I'd have to say it's like seven years ago now, maybe, that I first saw from the
highways of what is that crumpled thing, you know. So we came on up to it and it
was a cloudy day and I got permission and photographed it right away. I thought it
looked fantastic and, you know, completely sculptural and reminded me
it could be like a really Frank Gehry project. Well, it's an unusual project
because it's a structure that hundreds of people pass each month without looking
twice at it and it took Tim's sensibility to place in form to realize that it was
something extraordinary. So you get off the street and you come around to the
other side and the form has this amazing poetic powerful presence and once you
look at it as an object rather than just as a ruined silo, you start to see what
Tim sees in it.
It was hit by a tornado and so it's
sort of been slowly falling since then and I guess since I have my photographs
from six years ago show that it has fallen some. So three years ago I when
I was talking with the owner, Tuana, about some scrappers were gonna come out
and scrap it. At least that's what I heard. I asked her, well, don't scrap it.
What could I buy it from you? And she was like, yeah. So how much did your silo
cost you? You want another price? Well, she threw at me 2,000 and I didn't
try to bargain her down or anything. So I said, okay. So I don't know if that
was scrapped. I've paid too much. I didn't research what scrap would have been.
So I gave her 2,000 and that was that I had three years to move it off the
property and then I'm gonna rent. If I just still don't have it off, I'm gonna
pay 200 bucks a year to rent for renting the space. But I just picked up the
silo itself. As an architectural photographer, I've gotten assignments to
photograph contemporary new buildings. So I traveled to the assignment. They've
been all over the country and so you go out there for two days, three days.
Sometimes I've been on assignments for a week. Some have been fantastic.
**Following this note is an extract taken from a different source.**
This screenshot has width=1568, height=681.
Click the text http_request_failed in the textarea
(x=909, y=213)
I used to
think that architects are some of the great artists. So I've been really
inspired by and fortunate to have been brought into the design world, I think.
The pole here is our camera. It's a surveillance camera that we've got it
cranked up to shooting every 12 seconds. We've had it up for a year and a half.
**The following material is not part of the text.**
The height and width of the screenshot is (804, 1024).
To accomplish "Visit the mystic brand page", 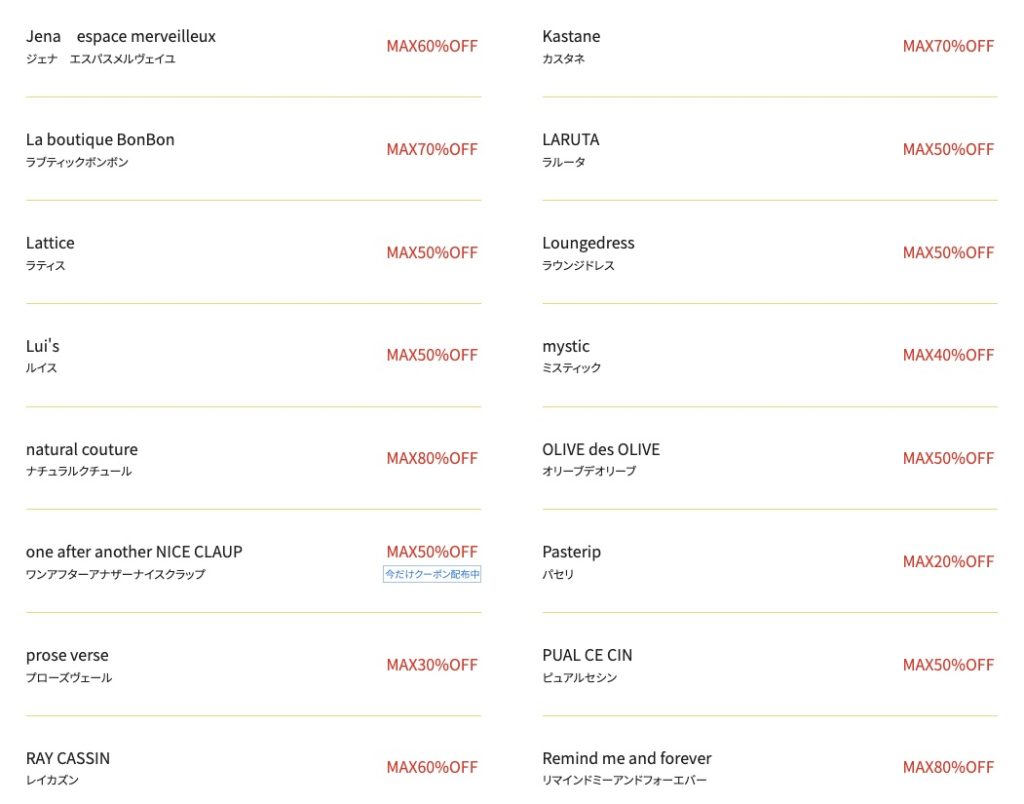I will (566, 346).
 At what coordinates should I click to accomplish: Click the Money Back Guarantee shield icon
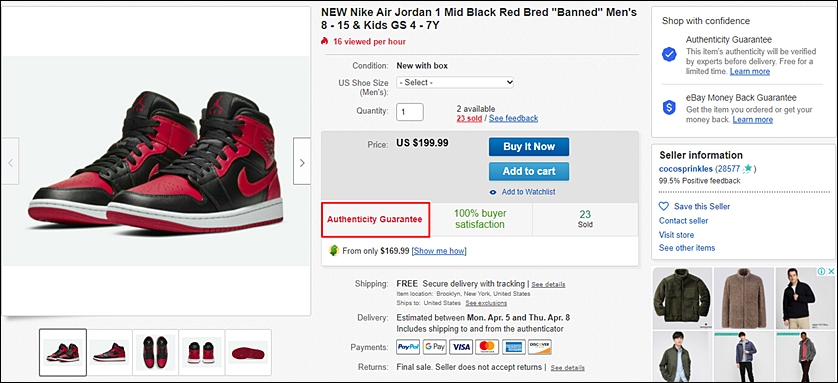coord(669,107)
I've got another camera going in Gould, Arkansas, up on a grain separator.
Just keep coming. That's pretty nice though. I want to see it go out of focus
and see what goes out of focus. How much more time before you start setting the
lights? I don't know. I might have to come down and warm my fingers up because I
can hardly feel what I'm doing right now. I can send you up my gloves.
That won't help. The serial nature of it, I think, is what makes it so
interesting is what's different about this million frames. Well, think of the
casual snapshooter and think of the photographers we admire. What makes them
great? Obsession. What's the obsession? It's returning to a few ideas or a few
places and getting underneath the surfaces and mining the depths of those
places and that's exactly what Tim's done here. It's funny. I was thinking
about it today was that with all the photographs now that I have with the
surveillance camera and stuff, it sort of lives with me back in Little Rock.
I don't have to be out here. I sort of have this life with it through all the
symmetry.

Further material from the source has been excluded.